**** Supplied records

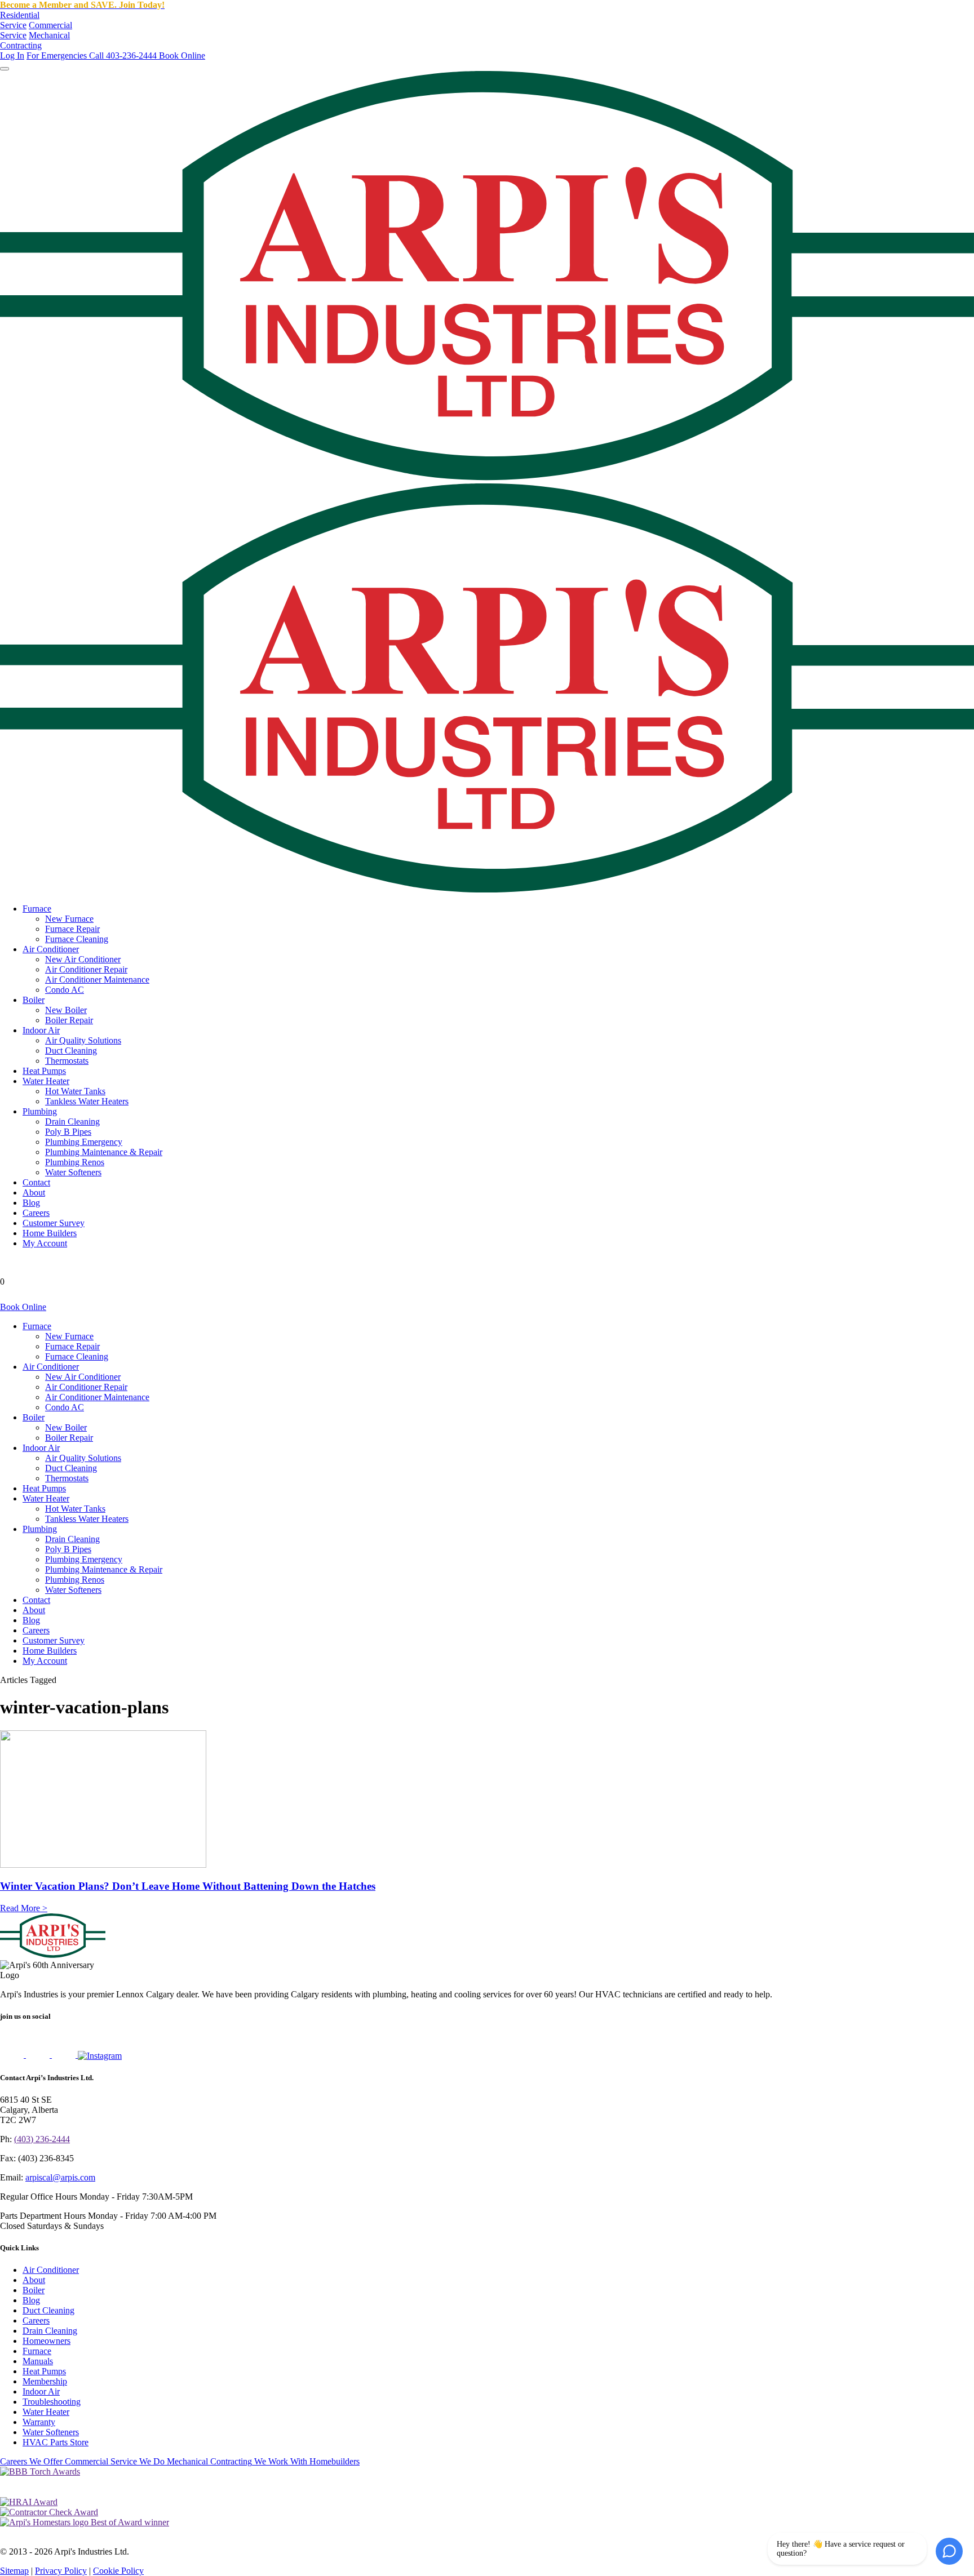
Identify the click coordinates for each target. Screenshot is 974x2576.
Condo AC (64, 989)
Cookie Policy (118, 2570)
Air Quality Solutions (83, 1040)
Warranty (39, 2422)
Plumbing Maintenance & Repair (103, 1152)
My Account (45, 1243)
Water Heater (46, 1081)
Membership (45, 2381)
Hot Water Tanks (75, 1091)
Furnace (37, 908)
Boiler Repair (69, 1020)
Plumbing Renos (74, 1162)
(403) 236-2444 (42, 2139)
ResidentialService (19, 20)
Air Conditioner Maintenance (97, 979)
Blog (31, 1202)
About (34, 1192)
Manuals (38, 2361)
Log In (12, 55)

********

■ Required action ■
Using the line that contains "Condo AC (64, 989)" as the first, reproduce each line exactly through the last line of the listing.

■ Your response ■
Condo AC (64, 989)
Cookie Policy (118, 2570)
Air Quality Solutions (83, 1040)
Warranty (39, 2422)
Plumbing Maintenance & Repair (103, 1152)
My Account (45, 1243)
Water Heater (46, 1081)
Membership (45, 2381)
Hot Water Tanks (75, 1091)
Furnace (37, 908)
Boiler Repair (69, 1020)
Plumbing Renos (74, 1162)
(403) 236-2444 (42, 2139)
ResidentialService (19, 20)
Air Conditioner Maintenance (97, 979)
Blog (31, 1202)
About (34, 1192)
Manuals (38, 2361)
Log In (12, 55)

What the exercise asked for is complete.